- **Task directions**
Your answer must be an exact transcription of every entry.

- **Provided data**
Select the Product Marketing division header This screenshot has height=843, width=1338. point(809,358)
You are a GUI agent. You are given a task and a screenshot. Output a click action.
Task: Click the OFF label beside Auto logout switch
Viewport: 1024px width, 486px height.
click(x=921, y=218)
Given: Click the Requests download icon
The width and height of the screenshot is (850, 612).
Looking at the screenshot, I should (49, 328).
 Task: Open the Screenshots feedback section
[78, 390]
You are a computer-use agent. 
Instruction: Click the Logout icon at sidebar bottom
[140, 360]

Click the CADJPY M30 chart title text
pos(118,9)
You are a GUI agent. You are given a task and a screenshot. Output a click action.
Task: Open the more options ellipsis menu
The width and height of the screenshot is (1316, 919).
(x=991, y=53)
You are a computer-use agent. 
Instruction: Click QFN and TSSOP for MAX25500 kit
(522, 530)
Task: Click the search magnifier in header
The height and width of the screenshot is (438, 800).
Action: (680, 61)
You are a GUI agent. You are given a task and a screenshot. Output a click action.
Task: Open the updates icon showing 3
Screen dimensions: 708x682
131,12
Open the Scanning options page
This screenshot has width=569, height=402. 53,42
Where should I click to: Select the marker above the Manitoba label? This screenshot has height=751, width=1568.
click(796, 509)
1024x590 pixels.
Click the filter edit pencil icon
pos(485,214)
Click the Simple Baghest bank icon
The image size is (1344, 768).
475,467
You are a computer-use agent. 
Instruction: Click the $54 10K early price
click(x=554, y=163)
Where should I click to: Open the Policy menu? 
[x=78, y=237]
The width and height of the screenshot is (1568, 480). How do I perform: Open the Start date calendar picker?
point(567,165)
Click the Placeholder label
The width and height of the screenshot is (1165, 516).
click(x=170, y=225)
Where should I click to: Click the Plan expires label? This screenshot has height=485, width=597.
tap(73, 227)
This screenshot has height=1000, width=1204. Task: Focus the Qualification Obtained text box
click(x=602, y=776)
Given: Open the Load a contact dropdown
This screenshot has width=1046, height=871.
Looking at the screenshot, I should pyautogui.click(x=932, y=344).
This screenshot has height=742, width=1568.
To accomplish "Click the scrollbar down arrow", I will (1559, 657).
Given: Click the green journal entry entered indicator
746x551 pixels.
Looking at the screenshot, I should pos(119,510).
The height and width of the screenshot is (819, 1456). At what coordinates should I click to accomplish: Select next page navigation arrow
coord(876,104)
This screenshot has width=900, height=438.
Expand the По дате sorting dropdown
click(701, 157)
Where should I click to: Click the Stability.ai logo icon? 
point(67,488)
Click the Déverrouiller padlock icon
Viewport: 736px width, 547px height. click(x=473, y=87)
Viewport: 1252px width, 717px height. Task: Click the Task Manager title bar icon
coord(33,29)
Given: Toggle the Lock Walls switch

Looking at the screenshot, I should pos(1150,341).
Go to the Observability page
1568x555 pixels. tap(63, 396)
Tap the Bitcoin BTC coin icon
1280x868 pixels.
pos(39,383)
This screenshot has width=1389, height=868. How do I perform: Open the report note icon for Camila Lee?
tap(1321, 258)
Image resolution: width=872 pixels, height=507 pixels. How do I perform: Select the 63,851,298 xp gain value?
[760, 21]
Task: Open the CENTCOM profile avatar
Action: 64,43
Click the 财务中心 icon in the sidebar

- **Output for this task**
Select the Product Marketing division header This screenshot has height=843, width=1338. point(809,358)
You are a GUI agent. You are given a task and a screenshot. Output a click action.
Task: Click the OFF label beside Auto logout switch
Viewport: 1024px width, 486px height.
click(x=921, y=218)
Given: Click the Requests download icon
The width and height of the screenshot is (850, 612).
Looking at the screenshot, I should (49, 328).
 Task: Open the Screenshots feedback section
[78, 390]
You are a computer-use agent. 
Instruction: Click the Logout icon at sidebar bottom
[140, 360]

Click the CADJPY M30 chart title text
pos(118,9)
You are a GUI agent. You are given a task and a screenshot. Output a click action.
Task: Open the more options ellipsis menu
The width and height of the screenshot is (1316, 919).
(x=991, y=53)
You are a computer-use agent. 
Instruction: Click QFN and TSSOP for MAX25500 kit
(522, 530)
Task: Click the search magnifier in header
The height and width of the screenshot is (438, 800).
Action: (680, 61)
You are a GUI agent. You are given a task and a screenshot. Output a click action.
Task: Open the updates icon showing 3
Screen dimensions: 708x682
131,12
Open the Scanning options page
This screenshot has width=569, height=402. 53,42
Where should I click to: Select the marker above the Manitoba label? This screenshot has height=751, width=1568.
click(796, 509)
1024x590 pixels.
Click the filter edit pencil icon
pos(485,214)
Click the Simple Baghest bank icon
The image size is (1344, 768).
475,467
You are a computer-use agent. 
Instruction: Click the $54 10K early price
click(x=554, y=163)
Where should I click to: Open the Policy menu? 
[x=78, y=237]
The width and height of the screenshot is (1568, 480). How do I perform: Open the Start date calendar picker?
point(567,165)
Click the Placeholder label
The width and height of the screenshot is (1165, 516).
click(x=170, y=225)
Where should I click to: Click the Plan expires label? This screenshot has height=485, width=597.
tap(73, 227)
This screenshot has height=1000, width=1204. Task: Focus the Qualification Obtained text box
click(x=602, y=776)
Given: Open the Load a contact dropdown
This screenshot has width=1046, height=871.
Looking at the screenshot, I should pyautogui.click(x=932, y=344).
This screenshot has height=742, width=1568.
To accomplish "Click the scrollbar down arrow", I will (1559, 657).
Given: Click the green journal entry entered indicator
746x551 pixels.
Looking at the screenshot, I should pos(119,510).
The height and width of the screenshot is (819, 1456). At what coordinates should I click to accomplish: Select next page navigation arrow
coord(876,104)
This screenshot has width=900, height=438.
Expand the По дате sorting dropdown
click(701, 157)
Where should I click to: Click the Stability.ai logo icon? 
point(67,488)
Click the Déverrouiller padlock icon
Viewport: 736px width, 547px height. click(x=473, y=87)
Viewport: 1252px width, 717px height. Task: Click the Task Manager title bar icon
coord(33,29)
Given: Toggle the Lock Walls switch

Looking at the screenshot, I should pos(1150,341).
Go to the Observability page
1568x555 pixels. tap(63, 396)
Tap the Bitcoin BTC coin icon
1280x868 pixels.
pos(39,383)
This screenshot has width=1389, height=868. How do I perform: Open the report note icon for Camila Lee?
tap(1321, 258)
Image resolution: width=872 pixels, height=507 pixels. How do I perform: Select the 63,851,298 xp gain value?
[760, 21]
Task: Open the CENTCOM profile avatar
Action: 64,43
Click the 财务中心 icon in the sidebar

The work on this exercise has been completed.